Bagaimana tidak hemat, sampai sekarang biaya operasional kepolisian belum semuanya tercukupi dari anggaran dinas. Mau tahu? Lihat saja uang yang didapat babinkamtibmas dari kunjungan ke tokoh masyarakat. Dari setiap kunjungan, babinkamtibmas hanya mendapat uang Rp 6 ribu saja. Padahal, bisa jadi jarak tempat-tempat yang harus didatangi, belum tentu berdekatan.

Atau mau bukti lainnya yang akan lebih mengagetkan. Coba hitung sendiri data-data di bawah ini. Setiap mobil patroli Mitshubisi Kuda mendapat jatah BBM 8 liter untuk 24 jam. Seandainya setiap liter bisa menempuh jarak 10 km, sesuai jatah bensin, mobil hanya bisa menempuh 80 km. Jarak tempuh ini dibagi dengan 24 (masa tugas) dan didapat 3,3 km.

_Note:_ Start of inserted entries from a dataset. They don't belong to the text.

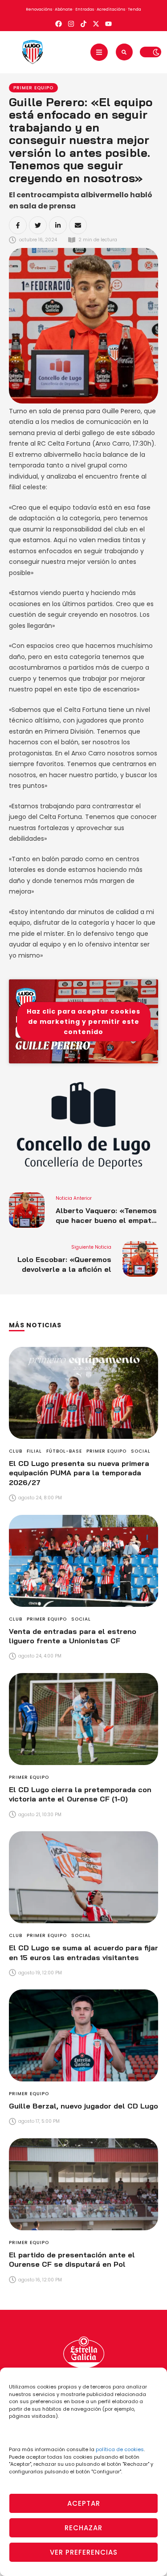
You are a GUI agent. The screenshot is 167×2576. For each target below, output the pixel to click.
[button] (99, 52)
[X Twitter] (38, 225)
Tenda (134, 9)
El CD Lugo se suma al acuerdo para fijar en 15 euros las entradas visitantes (83, 1952)
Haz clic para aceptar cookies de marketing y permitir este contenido (83, 1021)
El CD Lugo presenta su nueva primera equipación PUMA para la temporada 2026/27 (79, 1473)
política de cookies (120, 2449)
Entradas (84, 9)
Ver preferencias (84, 2552)
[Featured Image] (83, 1393)
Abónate (64, 9)
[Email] (78, 225)
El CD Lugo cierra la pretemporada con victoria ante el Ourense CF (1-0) (80, 1794)
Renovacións (39, 9)
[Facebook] (18, 225)
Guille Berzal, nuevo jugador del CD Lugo (83, 2105)
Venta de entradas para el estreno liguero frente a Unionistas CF (72, 1636)
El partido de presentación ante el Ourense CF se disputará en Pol (72, 2259)
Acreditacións (111, 9)
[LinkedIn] (58, 225)
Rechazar (83, 2527)
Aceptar (83, 2503)
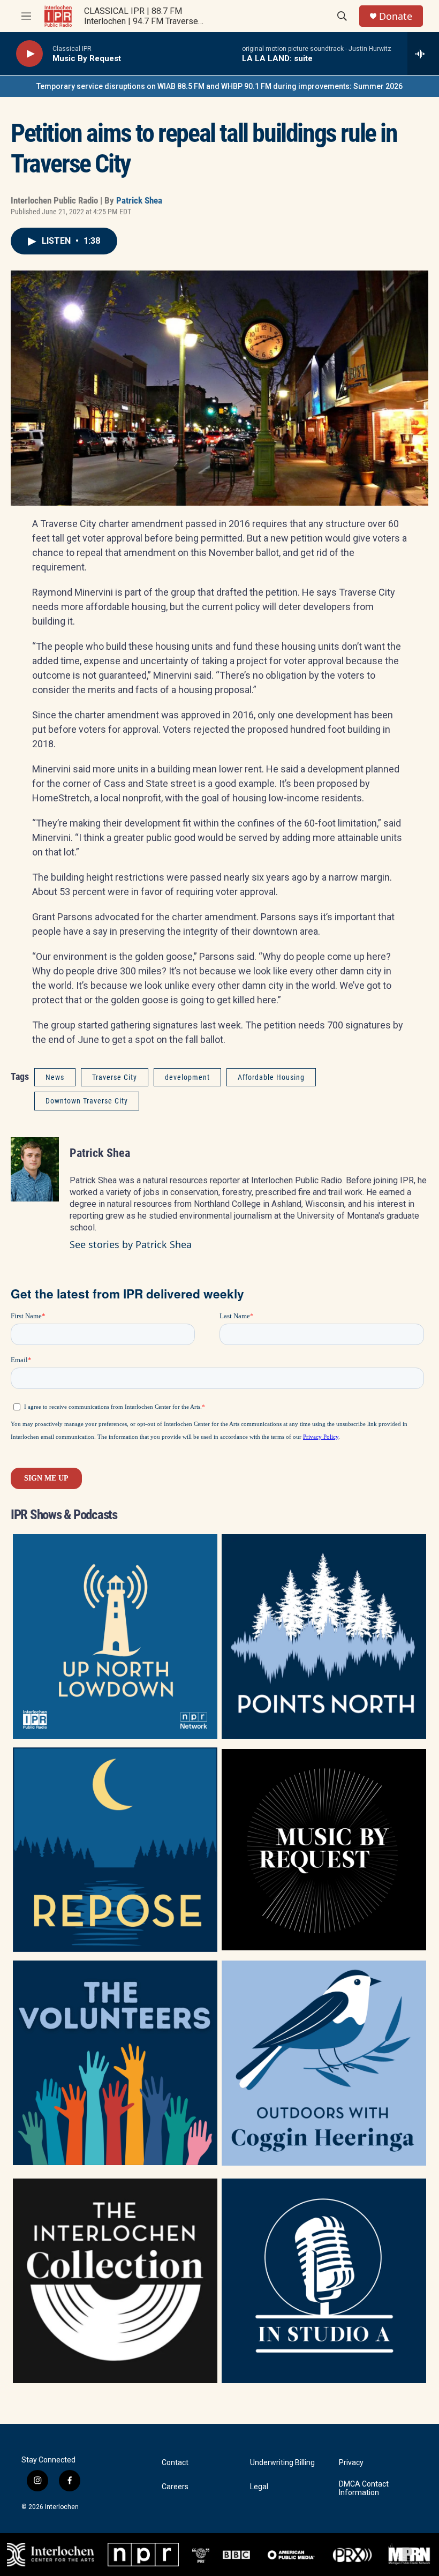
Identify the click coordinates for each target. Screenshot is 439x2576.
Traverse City (114, 1077)
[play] (29, 54)
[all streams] (423, 53)
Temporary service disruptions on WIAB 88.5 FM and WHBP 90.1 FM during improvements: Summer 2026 (219, 86)
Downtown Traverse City (87, 1101)
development (187, 1077)
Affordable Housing (271, 1077)
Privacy (351, 2463)
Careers (175, 2487)
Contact (175, 2463)
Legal (259, 2487)
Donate (395, 16)
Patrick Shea (139, 200)
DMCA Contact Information (364, 2488)
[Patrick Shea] (35, 1169)
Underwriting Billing (282, 2463)
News (55, 1077)
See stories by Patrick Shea (131, 1244)
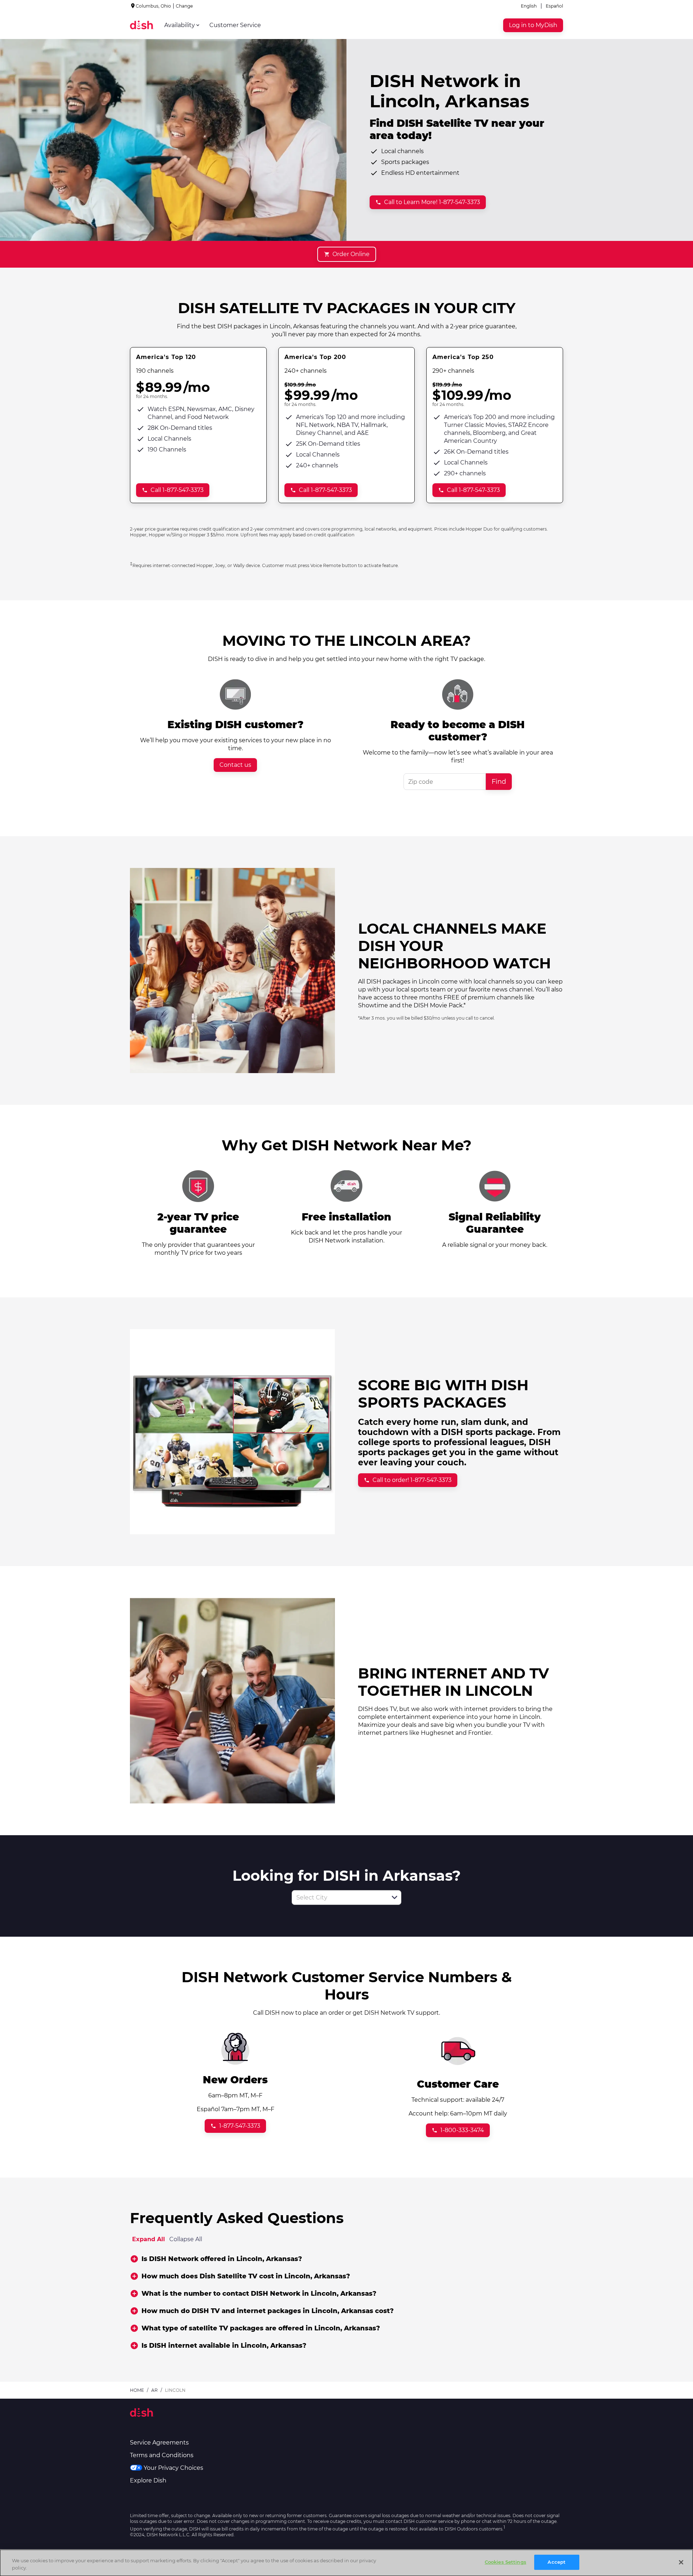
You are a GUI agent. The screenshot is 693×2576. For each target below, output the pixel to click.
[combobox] (338, 1897)
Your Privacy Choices (173, 2467)
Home (137, 2390)
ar (154, 2390)
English (529, 6)
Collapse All (185, 2239)
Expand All (148, 2239)
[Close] (681, 2562)
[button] (394, 1897)
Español (554, 6)
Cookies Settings (505, 2562)
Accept (557, 2562)
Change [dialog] (184, 6)
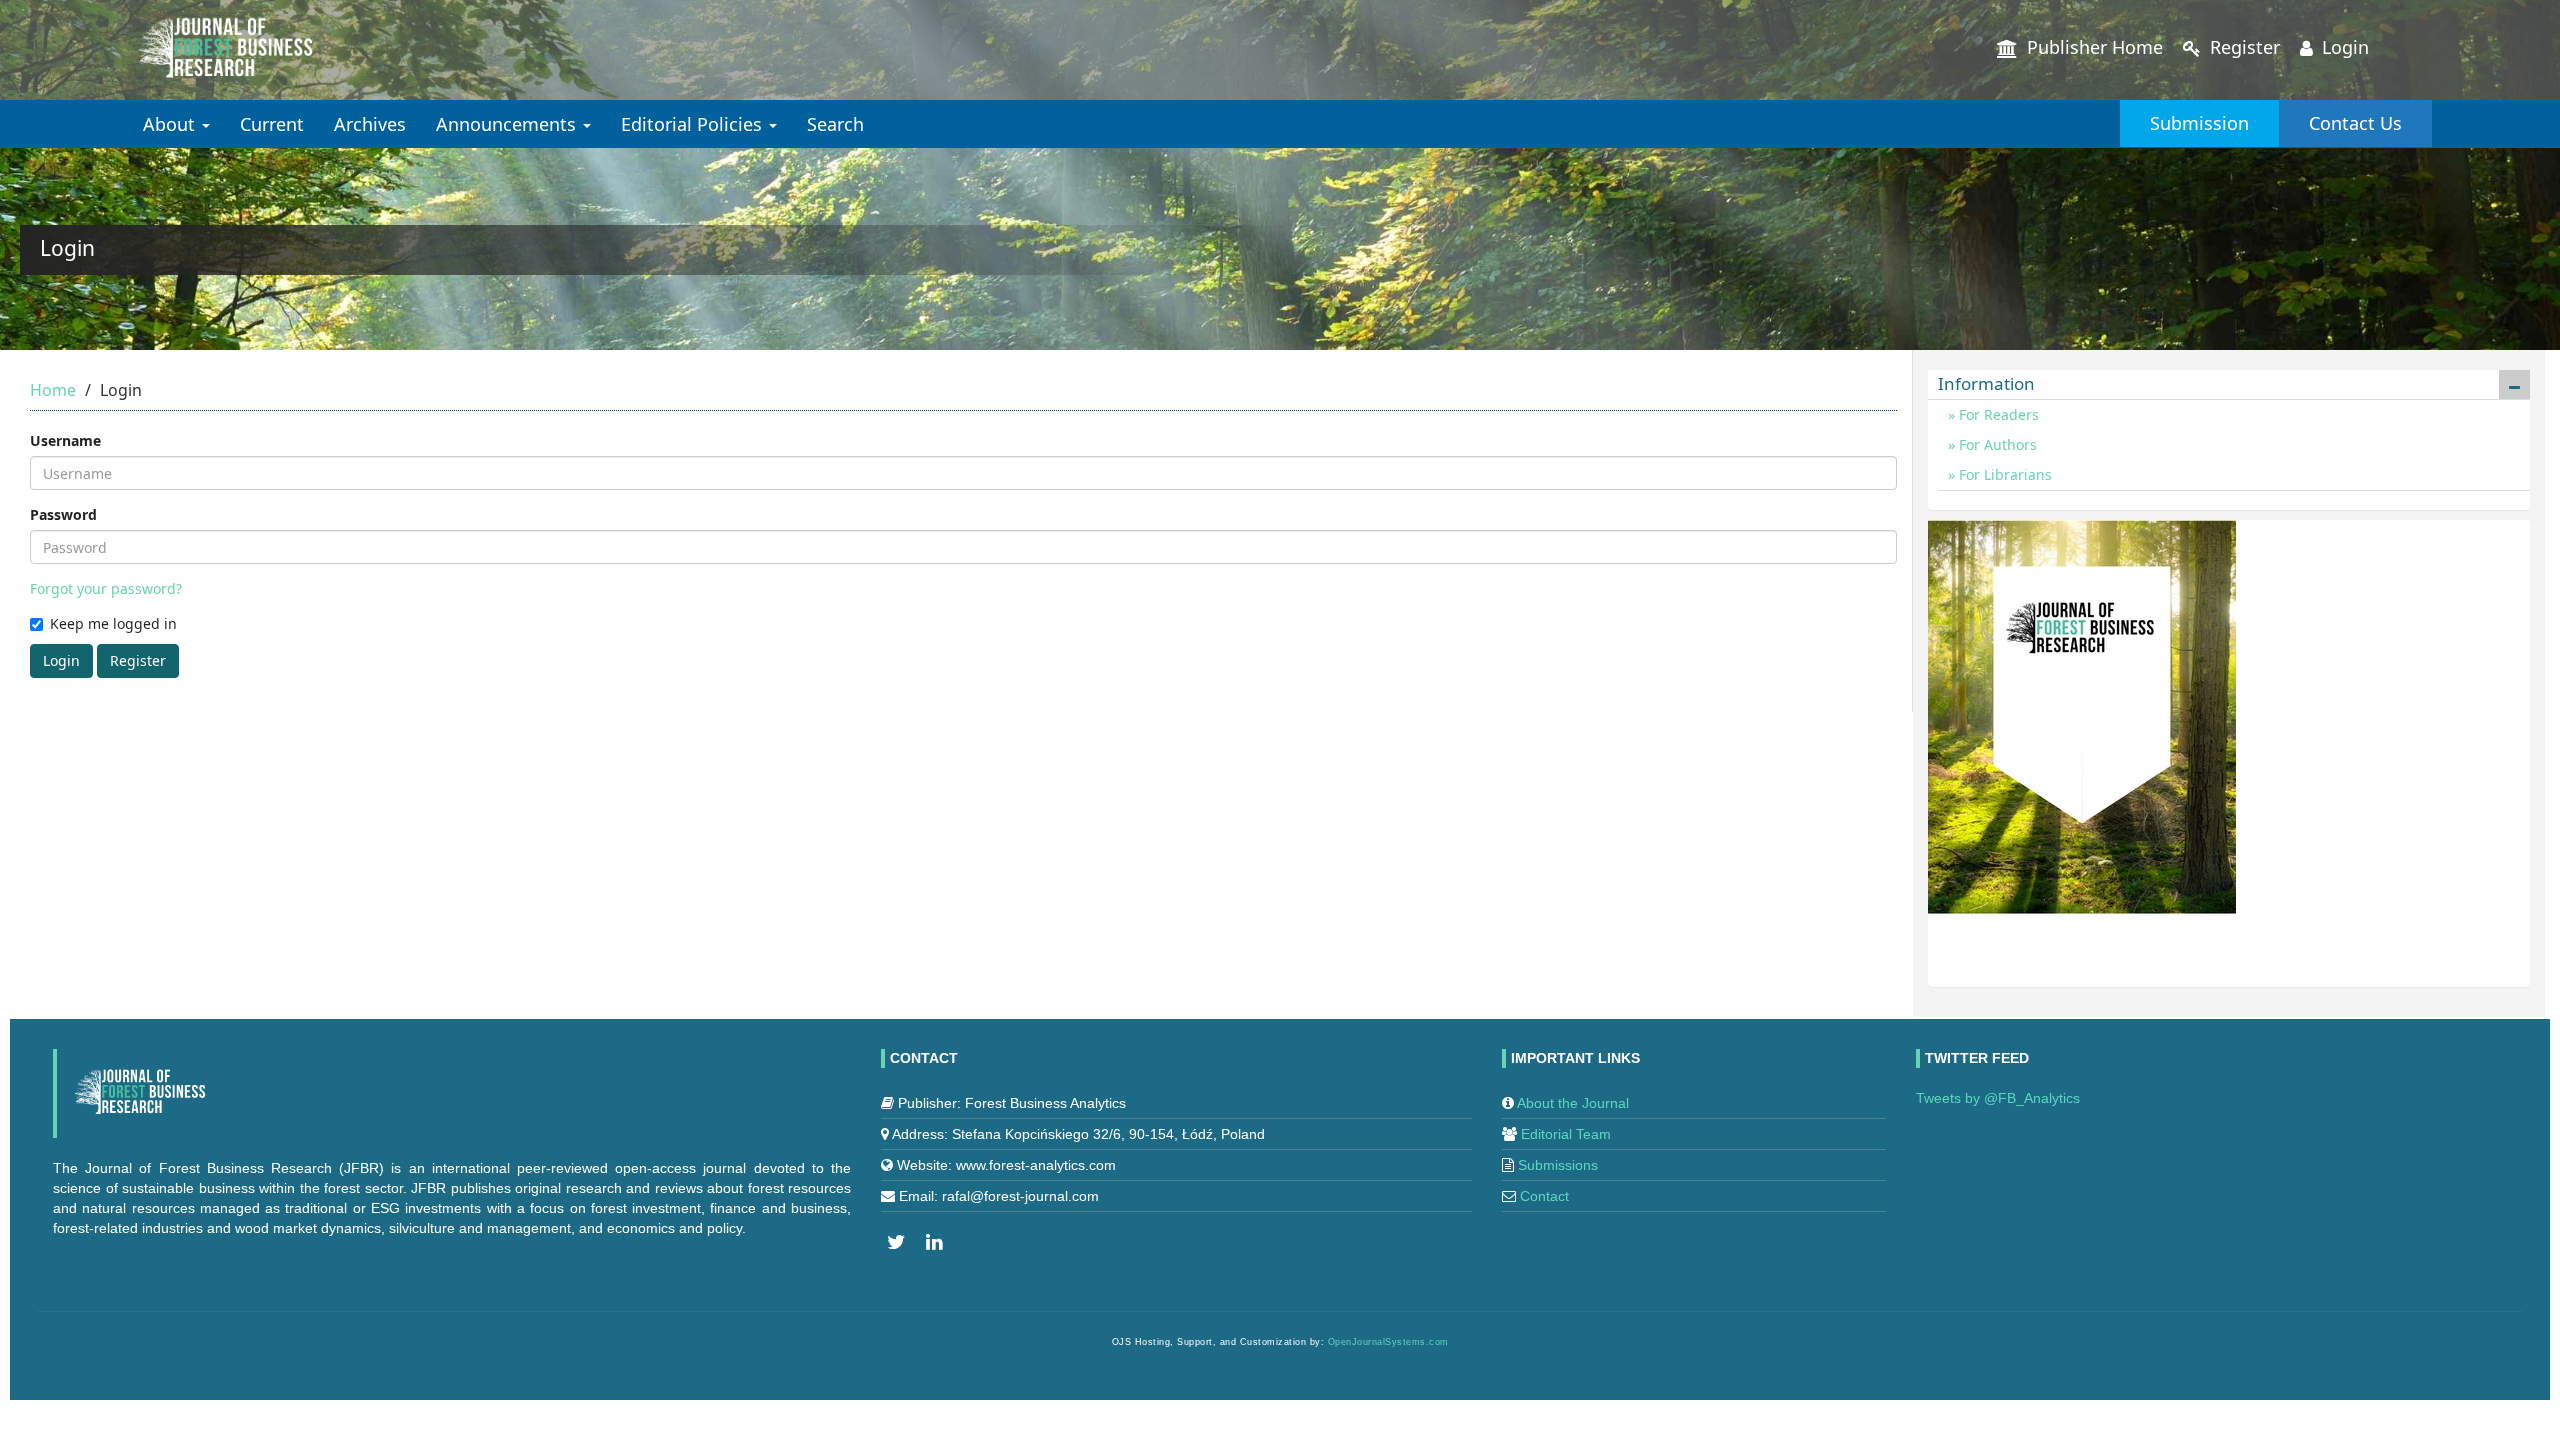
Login (2343, 47)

Toh walaupun petugas hanya bisa menjalankan mobil sejauh 3,3 Km, setiap jamnya, mereka tetap mengutamakan tekadku pengabdian terbaik, sebagaimana motto mereka. Sampai sekarang pun, polisi masih bisa melayani masyarakat dengan baik sebaik-baiknya seperti sekarang ini.

Pertanyaan yang tersisa, menjalankan mobil polisi sejauh 3,3 km setiap jamnya tersebut apakah masih layak disebut dengan patroli?(***)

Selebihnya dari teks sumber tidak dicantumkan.